[Begin PASSAGE PROVIDED]

# 17956/P1548/005448 - Boost Pressure Controle Valve (N75): Open Circuit



## SteveCJr (Aug 3, 2008)

Not sure why I didn't scan the car sooner. I guess I just assumed it was a leak causing my poor boost. The code is showing as intermittent. I cleared it and drove around the block and it didn't show up after a re-scan.

Now my question is, is there any way to test the value to see if it's good and not the connector or wires? Or will i have to just by a new one and cross my fingers?


----------



## Doooglasss (Aug 28, 2009)

You could do a few things I guess.

To test the wires you can pull the N75 connector and ECU connector and test the wires continuity using an ohm meter. 

Green/brown N75 wire > ECU pin 104 (direct)

Yellow/black N75 wire is shared and connects to the fuel pump relay (terminal 87F inside the car), if this wire had an issue a couple of valves in your car would have issues including N249, N205. So since you don't have codes for those you can skip it I bet. If you do want to test it a source is pin 6 on the 14 pin connector behind the battery box.

Or you can do a simple vagcom log of the N75 duty cycle on a 3rd gear pull and post the results up.


----------



## SteveCJr (Aug 3, 2008)

[End PASSAGE PROVIDED]
[Begin GIVEN ENTRIES]

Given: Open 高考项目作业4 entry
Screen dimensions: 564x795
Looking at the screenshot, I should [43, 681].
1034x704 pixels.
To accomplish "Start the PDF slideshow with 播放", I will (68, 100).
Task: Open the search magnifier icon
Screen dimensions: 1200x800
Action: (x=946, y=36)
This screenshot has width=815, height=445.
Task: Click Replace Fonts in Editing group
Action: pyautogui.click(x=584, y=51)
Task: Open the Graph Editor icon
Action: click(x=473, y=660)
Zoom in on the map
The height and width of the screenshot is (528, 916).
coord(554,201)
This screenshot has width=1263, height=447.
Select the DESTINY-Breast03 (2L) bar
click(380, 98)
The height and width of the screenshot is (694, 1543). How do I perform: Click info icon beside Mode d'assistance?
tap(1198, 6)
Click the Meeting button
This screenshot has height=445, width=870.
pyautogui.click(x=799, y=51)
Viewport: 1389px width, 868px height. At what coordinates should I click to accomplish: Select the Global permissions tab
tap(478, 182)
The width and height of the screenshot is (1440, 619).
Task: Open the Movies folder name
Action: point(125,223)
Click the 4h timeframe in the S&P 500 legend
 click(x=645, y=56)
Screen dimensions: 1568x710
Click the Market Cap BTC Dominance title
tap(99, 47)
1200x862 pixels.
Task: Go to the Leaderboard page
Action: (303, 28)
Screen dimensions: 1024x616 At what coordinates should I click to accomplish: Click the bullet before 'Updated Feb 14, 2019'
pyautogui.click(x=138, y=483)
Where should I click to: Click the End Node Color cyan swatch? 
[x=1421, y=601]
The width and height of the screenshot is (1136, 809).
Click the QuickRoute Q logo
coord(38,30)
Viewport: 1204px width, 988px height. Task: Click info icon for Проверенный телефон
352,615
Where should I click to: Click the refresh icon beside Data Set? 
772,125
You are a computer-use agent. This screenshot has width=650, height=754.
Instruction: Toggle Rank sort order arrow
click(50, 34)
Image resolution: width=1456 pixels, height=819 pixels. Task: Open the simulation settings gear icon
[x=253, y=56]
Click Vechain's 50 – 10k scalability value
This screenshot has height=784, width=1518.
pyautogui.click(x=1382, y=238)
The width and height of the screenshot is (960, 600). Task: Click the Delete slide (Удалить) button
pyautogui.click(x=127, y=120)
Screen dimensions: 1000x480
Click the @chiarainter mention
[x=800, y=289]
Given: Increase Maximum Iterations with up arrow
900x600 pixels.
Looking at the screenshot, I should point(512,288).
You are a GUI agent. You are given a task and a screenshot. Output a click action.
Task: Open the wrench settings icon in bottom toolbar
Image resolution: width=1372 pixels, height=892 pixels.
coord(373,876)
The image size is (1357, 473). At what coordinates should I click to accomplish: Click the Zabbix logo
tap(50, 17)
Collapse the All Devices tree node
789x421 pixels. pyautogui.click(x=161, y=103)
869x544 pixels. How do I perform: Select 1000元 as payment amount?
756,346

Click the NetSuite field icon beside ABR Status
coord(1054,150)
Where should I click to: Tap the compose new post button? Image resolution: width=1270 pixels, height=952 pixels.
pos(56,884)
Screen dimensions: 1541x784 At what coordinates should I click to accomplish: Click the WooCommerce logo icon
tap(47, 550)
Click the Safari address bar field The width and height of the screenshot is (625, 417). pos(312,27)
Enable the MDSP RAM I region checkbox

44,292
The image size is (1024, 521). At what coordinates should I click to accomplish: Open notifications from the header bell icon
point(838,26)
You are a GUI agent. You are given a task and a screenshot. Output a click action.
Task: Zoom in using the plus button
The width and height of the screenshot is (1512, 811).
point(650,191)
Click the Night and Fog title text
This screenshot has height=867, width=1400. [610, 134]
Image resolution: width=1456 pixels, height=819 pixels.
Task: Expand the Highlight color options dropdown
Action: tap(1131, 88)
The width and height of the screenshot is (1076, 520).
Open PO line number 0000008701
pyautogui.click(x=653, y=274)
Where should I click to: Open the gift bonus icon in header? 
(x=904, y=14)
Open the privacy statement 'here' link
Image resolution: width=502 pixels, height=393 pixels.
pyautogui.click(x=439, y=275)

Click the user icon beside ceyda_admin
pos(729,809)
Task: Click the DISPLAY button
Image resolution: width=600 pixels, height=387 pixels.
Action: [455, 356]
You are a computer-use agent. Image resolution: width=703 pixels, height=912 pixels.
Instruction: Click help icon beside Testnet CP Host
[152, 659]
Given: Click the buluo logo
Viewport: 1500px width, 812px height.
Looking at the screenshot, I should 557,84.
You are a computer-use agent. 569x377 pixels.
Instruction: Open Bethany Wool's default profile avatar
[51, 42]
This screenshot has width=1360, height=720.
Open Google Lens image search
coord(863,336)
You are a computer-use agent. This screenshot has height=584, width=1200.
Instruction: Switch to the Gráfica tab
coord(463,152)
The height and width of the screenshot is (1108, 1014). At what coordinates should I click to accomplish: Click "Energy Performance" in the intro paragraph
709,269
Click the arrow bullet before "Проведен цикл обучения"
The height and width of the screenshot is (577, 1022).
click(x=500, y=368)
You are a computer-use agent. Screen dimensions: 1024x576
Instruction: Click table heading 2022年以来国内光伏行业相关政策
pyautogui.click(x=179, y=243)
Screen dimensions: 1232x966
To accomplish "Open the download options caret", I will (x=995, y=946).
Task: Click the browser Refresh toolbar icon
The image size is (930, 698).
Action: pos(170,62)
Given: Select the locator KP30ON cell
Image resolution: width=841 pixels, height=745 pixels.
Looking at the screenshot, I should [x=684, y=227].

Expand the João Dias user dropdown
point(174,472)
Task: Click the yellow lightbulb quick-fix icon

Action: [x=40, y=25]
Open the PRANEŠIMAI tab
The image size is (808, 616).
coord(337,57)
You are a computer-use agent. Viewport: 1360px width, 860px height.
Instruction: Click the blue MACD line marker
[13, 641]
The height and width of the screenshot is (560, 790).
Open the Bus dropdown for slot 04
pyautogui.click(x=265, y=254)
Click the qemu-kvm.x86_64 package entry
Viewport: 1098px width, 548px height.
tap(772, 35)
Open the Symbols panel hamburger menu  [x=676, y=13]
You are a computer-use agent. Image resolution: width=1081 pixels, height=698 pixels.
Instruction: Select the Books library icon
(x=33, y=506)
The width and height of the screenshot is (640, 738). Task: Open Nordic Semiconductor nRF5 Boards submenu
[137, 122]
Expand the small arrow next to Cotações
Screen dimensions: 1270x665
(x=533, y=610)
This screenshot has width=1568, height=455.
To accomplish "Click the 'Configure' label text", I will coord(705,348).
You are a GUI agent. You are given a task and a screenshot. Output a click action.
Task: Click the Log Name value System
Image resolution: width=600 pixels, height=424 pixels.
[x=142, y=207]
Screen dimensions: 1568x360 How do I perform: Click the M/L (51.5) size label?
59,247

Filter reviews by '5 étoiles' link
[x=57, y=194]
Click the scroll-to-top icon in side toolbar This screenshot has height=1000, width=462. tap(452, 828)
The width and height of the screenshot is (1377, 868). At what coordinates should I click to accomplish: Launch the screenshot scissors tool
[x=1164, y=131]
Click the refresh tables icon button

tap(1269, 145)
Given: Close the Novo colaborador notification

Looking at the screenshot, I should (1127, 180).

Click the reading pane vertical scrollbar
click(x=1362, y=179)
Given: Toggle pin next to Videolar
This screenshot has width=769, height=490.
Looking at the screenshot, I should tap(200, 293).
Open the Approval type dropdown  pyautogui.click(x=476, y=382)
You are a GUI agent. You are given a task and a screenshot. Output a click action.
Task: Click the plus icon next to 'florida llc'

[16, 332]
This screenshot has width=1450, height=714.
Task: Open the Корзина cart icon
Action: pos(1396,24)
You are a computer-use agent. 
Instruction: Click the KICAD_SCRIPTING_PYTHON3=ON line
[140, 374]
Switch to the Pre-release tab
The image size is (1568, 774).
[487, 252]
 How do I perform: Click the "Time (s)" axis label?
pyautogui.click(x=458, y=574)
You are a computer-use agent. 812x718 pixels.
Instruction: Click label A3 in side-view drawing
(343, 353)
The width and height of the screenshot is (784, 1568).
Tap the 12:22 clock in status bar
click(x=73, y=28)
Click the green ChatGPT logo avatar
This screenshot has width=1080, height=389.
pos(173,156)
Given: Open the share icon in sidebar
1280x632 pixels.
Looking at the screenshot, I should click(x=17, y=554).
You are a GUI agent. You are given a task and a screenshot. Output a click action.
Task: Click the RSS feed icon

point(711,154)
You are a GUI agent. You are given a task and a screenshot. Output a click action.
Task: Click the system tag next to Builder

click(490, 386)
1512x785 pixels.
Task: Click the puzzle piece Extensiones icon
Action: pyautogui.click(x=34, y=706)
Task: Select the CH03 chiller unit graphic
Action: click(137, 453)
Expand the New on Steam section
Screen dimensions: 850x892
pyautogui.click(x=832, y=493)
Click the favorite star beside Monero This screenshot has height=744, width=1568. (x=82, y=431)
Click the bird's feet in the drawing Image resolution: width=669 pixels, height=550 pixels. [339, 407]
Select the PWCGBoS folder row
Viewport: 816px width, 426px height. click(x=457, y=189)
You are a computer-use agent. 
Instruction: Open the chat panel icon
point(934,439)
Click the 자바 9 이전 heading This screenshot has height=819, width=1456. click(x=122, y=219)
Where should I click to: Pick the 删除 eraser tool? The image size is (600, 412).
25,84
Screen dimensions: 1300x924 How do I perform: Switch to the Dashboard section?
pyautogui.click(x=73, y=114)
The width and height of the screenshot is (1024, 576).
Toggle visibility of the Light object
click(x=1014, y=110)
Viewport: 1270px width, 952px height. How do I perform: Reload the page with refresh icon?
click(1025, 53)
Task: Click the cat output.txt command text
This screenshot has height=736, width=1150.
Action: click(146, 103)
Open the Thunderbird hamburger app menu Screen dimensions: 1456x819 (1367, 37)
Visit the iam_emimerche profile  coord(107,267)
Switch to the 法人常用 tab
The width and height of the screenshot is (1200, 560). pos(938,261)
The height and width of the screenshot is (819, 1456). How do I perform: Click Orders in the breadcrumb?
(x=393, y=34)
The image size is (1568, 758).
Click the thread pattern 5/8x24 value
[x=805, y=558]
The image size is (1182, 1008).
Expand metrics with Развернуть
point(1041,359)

[End GIVEN ENTRIES]

OBJECTIVE 1 -> In the N75 valve thread, which ECU pin does the green/brown N75 wire connect to?
OBJECTIVE 2 -> Transcribe the N75 valve thread between "You could do" and "pin 104 (direct)", inclusive.
OBJECTIVE 3 -> Go on with the N75 valve thread from the point where it stops.

EXPECTED ANSWER 1 -> It connects directly to ECU pin 104.

EXPECTED ANSWER 2 ->
You could do a few things I guess.

To test the wires you can pull the N75 connector and ECU connector and test the wires continuity using an ohm meter. 

Green/brown N75 wire > ECU pin 104 (direct)

EXPECTED ANSWER 3 ->
Which block do you recommend logging? I don't tinker around in vag-com all that often except to check codes.


----------



## SteveCJr (Aug 3, 2008)

After playing around for a little bit with vag-com and logging block 118, the N75 does seem to be working fine and the code has yet to return. I probably got the code when installing my intake or something and unplugged it for a second.

But my boost issue still remains. Shop will be looking at it Monday and I sure hope they can find something that would cause this massive boost lose. It now sits a 4 psi.:banghead: 

Reading around, I've started to wonder if something may be up with my wastegate. Does that sound at all possible? Over the last month I've been progressively loosing boost pressure. Loosing about 4 psi a week.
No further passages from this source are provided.